| EXERCISE INSTRUCTIONS |
Run through the records and show each line that includes the string "Focus".

____ RECORDS FOR PROCESSING

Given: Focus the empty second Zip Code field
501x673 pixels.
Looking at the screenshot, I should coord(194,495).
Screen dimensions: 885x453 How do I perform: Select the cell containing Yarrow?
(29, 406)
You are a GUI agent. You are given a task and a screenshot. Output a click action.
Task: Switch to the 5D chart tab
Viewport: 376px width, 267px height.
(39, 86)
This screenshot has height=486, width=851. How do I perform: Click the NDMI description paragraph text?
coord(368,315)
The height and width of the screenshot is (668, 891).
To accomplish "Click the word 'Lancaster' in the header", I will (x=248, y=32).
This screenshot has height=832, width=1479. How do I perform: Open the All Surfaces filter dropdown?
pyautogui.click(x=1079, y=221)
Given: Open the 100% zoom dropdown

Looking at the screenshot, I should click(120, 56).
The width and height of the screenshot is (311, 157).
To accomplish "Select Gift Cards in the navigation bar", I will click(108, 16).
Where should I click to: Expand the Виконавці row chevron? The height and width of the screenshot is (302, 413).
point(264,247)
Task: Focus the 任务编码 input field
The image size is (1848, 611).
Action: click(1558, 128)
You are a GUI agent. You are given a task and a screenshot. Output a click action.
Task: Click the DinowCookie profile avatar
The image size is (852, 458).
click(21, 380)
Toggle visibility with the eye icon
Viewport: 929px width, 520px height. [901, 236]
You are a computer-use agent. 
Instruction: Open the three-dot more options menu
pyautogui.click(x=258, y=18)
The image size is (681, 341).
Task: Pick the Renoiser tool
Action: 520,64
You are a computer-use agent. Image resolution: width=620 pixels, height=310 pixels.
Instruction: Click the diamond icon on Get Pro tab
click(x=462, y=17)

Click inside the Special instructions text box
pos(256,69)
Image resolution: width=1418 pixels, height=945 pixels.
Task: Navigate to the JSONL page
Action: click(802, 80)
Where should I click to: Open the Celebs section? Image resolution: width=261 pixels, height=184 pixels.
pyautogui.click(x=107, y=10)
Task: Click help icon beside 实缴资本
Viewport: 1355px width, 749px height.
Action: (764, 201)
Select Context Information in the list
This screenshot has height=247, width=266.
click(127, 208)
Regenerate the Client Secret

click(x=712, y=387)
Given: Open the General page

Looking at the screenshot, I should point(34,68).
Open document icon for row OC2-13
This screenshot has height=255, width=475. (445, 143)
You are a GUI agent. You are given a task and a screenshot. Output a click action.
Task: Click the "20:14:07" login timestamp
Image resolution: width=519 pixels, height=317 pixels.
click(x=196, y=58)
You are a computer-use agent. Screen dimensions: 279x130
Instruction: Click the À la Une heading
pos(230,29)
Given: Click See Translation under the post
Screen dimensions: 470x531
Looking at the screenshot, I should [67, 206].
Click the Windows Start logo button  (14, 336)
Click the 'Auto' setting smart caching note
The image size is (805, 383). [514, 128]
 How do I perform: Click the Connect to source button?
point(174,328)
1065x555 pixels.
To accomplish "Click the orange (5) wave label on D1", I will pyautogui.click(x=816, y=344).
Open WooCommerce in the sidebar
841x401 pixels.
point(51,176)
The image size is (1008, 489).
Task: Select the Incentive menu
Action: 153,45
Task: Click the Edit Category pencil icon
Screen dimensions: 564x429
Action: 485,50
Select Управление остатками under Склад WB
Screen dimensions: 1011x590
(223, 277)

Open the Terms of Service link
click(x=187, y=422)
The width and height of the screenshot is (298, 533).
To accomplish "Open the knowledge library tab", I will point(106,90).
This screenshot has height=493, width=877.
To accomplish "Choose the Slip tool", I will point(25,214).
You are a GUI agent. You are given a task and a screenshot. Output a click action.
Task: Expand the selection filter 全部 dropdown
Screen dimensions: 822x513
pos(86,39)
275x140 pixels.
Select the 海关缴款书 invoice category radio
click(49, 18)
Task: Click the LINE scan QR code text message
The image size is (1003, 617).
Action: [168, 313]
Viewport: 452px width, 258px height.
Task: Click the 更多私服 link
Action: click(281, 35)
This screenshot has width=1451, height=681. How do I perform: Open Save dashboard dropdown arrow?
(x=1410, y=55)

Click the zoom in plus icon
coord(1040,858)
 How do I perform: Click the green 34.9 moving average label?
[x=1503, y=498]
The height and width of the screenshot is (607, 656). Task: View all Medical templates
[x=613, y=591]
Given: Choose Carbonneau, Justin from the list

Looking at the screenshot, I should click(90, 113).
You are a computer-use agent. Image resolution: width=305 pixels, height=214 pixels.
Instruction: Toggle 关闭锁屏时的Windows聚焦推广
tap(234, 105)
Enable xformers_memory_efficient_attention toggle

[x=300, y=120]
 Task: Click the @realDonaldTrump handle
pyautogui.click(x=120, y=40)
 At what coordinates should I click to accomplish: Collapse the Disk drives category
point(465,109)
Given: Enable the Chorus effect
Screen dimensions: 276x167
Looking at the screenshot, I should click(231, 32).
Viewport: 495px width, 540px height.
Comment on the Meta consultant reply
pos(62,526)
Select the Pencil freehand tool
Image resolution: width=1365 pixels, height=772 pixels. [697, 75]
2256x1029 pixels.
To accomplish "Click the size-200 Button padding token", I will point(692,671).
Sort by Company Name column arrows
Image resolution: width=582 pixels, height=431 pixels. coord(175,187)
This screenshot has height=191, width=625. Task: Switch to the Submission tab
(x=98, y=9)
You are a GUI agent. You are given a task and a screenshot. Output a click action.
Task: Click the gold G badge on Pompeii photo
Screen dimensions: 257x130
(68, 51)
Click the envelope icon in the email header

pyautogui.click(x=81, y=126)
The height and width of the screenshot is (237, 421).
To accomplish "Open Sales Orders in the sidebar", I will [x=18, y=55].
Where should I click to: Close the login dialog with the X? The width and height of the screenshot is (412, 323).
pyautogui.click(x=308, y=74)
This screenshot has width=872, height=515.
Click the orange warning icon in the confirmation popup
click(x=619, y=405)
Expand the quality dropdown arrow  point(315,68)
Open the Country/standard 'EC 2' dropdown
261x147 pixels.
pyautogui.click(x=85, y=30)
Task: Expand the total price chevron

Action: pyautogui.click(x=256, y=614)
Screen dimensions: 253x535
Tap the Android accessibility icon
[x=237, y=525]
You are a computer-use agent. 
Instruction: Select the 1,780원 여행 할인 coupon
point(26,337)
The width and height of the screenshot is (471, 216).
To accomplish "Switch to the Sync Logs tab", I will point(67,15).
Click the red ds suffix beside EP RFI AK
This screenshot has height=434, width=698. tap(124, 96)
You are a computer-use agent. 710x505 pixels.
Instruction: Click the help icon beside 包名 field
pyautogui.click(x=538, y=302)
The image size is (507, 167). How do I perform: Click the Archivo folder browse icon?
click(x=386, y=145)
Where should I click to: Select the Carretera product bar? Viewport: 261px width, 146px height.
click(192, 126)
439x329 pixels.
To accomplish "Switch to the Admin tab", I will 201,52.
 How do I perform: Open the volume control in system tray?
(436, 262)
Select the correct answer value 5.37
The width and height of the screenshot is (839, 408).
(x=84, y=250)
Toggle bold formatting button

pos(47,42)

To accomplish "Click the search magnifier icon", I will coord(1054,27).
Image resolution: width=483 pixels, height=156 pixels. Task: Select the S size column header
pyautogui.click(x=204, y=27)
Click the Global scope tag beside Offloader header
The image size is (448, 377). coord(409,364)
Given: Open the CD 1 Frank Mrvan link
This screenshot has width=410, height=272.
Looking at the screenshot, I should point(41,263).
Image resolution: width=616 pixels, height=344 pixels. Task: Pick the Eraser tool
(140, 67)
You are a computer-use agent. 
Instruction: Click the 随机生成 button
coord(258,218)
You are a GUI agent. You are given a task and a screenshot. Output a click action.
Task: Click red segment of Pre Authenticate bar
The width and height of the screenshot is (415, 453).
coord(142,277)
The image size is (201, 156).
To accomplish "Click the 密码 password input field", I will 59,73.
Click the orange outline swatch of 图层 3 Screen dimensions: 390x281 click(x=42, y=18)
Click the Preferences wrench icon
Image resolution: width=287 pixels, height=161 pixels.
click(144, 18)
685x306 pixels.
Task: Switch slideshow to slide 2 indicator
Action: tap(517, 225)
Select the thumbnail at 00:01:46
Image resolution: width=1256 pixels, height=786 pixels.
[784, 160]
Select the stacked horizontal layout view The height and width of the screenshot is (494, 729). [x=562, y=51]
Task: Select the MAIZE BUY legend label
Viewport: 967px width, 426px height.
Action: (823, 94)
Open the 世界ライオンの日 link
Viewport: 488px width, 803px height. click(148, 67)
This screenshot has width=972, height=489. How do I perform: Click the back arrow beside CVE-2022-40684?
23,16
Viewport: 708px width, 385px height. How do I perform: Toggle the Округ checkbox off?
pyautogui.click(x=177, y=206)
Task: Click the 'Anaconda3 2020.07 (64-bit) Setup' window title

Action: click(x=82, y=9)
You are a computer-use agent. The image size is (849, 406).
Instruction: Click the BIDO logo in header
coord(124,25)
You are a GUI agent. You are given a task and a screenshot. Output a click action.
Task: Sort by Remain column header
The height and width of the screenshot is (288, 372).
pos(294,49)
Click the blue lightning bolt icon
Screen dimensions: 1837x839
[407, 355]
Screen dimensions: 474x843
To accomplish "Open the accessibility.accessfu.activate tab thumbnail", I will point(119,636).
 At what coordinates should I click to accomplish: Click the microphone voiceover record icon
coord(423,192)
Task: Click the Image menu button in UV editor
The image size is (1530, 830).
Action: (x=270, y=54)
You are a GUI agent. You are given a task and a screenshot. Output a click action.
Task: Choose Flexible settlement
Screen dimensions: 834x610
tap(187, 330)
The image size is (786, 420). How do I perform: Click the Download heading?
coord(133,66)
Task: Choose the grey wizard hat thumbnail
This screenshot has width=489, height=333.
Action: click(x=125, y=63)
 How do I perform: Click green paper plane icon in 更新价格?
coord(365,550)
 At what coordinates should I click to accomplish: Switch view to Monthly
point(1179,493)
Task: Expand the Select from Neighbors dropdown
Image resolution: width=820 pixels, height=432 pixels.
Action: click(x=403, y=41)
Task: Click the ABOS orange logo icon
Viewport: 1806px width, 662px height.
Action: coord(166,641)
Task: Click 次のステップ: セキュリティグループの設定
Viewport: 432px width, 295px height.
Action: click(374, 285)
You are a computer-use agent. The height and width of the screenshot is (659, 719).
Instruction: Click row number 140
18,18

________

| ANSWER TO THE PROBLEM |
Given: Focus the empty second Zip Code field
Task: Focus the 任务编码 input field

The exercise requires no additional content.